• _TASK DIRECTIONS_
Please give again, word for word, the line that contains "You are a computer-use agent. This" and every line after it to the end of the data, with no other lines.

== RECORDS

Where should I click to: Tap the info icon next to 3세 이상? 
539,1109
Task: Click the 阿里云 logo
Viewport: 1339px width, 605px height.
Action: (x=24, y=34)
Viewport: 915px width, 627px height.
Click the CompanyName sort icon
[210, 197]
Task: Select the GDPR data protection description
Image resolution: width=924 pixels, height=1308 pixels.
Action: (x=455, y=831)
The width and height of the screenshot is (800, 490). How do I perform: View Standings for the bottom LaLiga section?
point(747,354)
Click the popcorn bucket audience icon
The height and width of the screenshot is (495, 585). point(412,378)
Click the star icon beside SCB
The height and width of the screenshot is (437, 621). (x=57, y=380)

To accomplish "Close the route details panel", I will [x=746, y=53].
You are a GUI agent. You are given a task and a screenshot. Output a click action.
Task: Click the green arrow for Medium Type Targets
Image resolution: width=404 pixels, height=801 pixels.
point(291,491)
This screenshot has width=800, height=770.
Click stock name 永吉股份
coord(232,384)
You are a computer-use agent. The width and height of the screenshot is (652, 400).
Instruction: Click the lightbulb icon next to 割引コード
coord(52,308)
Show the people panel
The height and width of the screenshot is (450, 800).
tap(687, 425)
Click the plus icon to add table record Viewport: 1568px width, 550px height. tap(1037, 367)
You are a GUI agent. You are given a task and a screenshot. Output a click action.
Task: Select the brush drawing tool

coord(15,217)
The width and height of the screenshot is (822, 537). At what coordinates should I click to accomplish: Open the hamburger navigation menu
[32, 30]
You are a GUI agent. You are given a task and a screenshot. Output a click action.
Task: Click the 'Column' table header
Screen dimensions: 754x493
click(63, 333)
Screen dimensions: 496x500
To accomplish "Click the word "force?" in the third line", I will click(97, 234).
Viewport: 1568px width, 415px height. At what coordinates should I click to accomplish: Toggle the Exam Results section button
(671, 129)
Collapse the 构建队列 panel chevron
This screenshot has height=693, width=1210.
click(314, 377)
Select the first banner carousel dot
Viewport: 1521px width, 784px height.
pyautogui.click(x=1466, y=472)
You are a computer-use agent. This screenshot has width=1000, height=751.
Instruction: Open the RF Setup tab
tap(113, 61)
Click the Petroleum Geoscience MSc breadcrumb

====

• _SOLVED EXERCISE_
You are a computer-use agent. This screenshot has width=1000, height=751.
Instruction: Open the RF Setup tab
tap(113, 61)
Click the Petroleum Geoscience MSc breadcrumb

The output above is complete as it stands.